Exercise inputs.
----------------------------------------
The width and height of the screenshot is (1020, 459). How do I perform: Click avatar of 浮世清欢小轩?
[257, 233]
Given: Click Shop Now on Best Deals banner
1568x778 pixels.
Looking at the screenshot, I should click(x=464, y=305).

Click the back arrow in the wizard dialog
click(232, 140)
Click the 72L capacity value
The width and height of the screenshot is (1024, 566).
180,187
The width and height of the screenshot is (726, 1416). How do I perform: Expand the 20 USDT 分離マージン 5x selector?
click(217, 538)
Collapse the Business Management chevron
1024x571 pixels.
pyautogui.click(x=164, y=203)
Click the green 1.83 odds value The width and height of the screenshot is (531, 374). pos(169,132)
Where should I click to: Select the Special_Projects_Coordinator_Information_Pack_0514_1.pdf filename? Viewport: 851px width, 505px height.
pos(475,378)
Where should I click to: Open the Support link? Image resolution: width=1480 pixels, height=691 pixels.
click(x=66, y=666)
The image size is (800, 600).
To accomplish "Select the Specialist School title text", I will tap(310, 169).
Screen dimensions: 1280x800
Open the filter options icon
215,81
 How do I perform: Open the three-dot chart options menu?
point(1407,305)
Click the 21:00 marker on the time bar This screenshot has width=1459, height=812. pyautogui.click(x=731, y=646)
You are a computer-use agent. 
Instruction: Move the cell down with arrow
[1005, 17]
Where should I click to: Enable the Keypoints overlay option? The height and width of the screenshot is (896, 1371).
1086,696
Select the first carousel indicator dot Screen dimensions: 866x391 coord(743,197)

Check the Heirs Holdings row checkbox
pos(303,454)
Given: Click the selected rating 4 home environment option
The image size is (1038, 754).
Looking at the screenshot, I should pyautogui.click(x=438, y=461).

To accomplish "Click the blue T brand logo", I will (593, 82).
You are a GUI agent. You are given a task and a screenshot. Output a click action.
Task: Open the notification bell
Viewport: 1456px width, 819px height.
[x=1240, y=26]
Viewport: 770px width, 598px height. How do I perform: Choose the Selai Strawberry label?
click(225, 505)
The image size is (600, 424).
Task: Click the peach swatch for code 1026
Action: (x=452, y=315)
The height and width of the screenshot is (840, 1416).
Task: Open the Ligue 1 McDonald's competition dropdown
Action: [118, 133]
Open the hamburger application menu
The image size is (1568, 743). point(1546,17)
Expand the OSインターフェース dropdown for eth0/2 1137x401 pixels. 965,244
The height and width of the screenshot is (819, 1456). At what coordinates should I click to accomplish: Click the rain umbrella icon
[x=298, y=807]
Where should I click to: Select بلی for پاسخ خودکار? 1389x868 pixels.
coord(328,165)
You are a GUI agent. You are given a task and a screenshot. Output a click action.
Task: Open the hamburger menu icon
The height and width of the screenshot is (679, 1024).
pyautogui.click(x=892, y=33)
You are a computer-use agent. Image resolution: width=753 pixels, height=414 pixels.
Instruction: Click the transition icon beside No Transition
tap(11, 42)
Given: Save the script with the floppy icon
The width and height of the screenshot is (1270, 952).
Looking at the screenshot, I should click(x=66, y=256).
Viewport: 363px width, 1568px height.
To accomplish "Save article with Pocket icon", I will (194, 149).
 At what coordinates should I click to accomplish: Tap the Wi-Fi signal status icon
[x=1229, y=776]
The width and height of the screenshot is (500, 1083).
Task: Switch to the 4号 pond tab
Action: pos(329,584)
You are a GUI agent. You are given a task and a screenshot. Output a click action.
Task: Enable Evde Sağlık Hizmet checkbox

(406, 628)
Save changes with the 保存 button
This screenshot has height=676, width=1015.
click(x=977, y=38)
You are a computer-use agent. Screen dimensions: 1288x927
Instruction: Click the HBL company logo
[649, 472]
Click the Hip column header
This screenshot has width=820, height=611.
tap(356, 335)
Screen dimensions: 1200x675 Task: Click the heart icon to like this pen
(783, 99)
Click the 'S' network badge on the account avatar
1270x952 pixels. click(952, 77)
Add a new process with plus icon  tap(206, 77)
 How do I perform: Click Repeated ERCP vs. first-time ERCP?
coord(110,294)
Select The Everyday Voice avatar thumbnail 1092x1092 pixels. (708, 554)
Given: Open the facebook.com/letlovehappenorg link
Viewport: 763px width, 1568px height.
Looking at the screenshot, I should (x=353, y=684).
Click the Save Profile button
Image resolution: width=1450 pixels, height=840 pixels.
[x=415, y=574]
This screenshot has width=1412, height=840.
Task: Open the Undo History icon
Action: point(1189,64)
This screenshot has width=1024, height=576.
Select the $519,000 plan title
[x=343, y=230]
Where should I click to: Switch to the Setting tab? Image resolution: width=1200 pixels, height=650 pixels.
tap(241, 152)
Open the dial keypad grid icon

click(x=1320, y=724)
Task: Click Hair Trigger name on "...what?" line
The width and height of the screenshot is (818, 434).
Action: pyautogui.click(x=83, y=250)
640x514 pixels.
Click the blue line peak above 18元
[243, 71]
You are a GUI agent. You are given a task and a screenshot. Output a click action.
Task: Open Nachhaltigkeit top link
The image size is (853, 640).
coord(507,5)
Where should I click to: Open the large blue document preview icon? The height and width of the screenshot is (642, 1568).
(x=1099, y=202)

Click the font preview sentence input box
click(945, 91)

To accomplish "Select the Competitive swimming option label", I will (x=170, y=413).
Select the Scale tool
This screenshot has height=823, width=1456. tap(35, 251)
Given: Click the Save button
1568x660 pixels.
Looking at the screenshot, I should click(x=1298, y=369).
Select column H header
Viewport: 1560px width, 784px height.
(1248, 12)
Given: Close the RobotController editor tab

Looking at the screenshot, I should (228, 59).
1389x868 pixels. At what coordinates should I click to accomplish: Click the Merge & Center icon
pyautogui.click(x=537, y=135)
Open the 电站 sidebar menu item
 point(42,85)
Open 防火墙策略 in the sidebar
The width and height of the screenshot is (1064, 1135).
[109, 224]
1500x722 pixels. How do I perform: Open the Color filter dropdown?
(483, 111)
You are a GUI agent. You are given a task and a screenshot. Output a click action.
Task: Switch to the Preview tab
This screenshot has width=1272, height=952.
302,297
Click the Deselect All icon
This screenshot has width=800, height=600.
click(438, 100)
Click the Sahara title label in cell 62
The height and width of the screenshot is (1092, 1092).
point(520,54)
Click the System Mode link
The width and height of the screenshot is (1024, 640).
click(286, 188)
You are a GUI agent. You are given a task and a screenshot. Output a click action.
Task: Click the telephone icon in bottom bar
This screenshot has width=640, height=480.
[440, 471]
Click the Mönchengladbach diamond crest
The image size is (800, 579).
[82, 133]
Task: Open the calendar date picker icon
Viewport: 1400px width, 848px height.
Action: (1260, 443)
----------------------------------------
Direction.
In the stretch of the listing from the line containing "Given: Click the Save button" through the end of the listing, switch "sidebar" to "side panel" and leave everything else unchanged. Give back only those lines.

Written answer.
Given: Click the Save button
1568x660 pixels.
Looking at the screenshot, I should click(x=1298, y=369).
Select column H header
Viewport: 1560px width, 784px height.
(1248, 12)
Given: Close the RobotController editor tab

Looking at the screenshot, I should (228, 59).
1389x868 pixels. At what coordinates should I click to accomplish: Click the Merge & Center icon
pyautogui.click(x=537, y=135)
Open the 电站 side panel menu item
 point(42,85)
Open 防火墙策略 in the side panel
The width and height of the screenshot is (1064, 1135).
[109, 224]
1500x722 pixels. How do I perform: Open the Color filter dropdown?
(483, 111)
You are a GUI agent. You are given a task and a screenshot. Output a click action.
Task: Switch to the Preview tab
This screenshot has width=1272, height=952.
302,297
Click the Deselect All icon
This screenshot has width=800, height=600.
click(438, 100)
Click the Sahara title label in cell 62
The height and width of the screenshot is (1092, 1092).
point(520,54)
Click the System Mode link
The width and height of the screenshot is (1024, 640).
click(286, 188)
You are a GUI agent. You are given a task and a screenshot. Output a click action.
Task: Click the telephone icon in bottom bar
This screenshot has width=640, height=480.
[440, 471]
Click the Mönchengladbach diamond crest
The image size is (800, 579).
[82, 133]
Task: Open the calendar date picker icon
Viewport: 1400px width, 848px height.
Action: (1260, 443)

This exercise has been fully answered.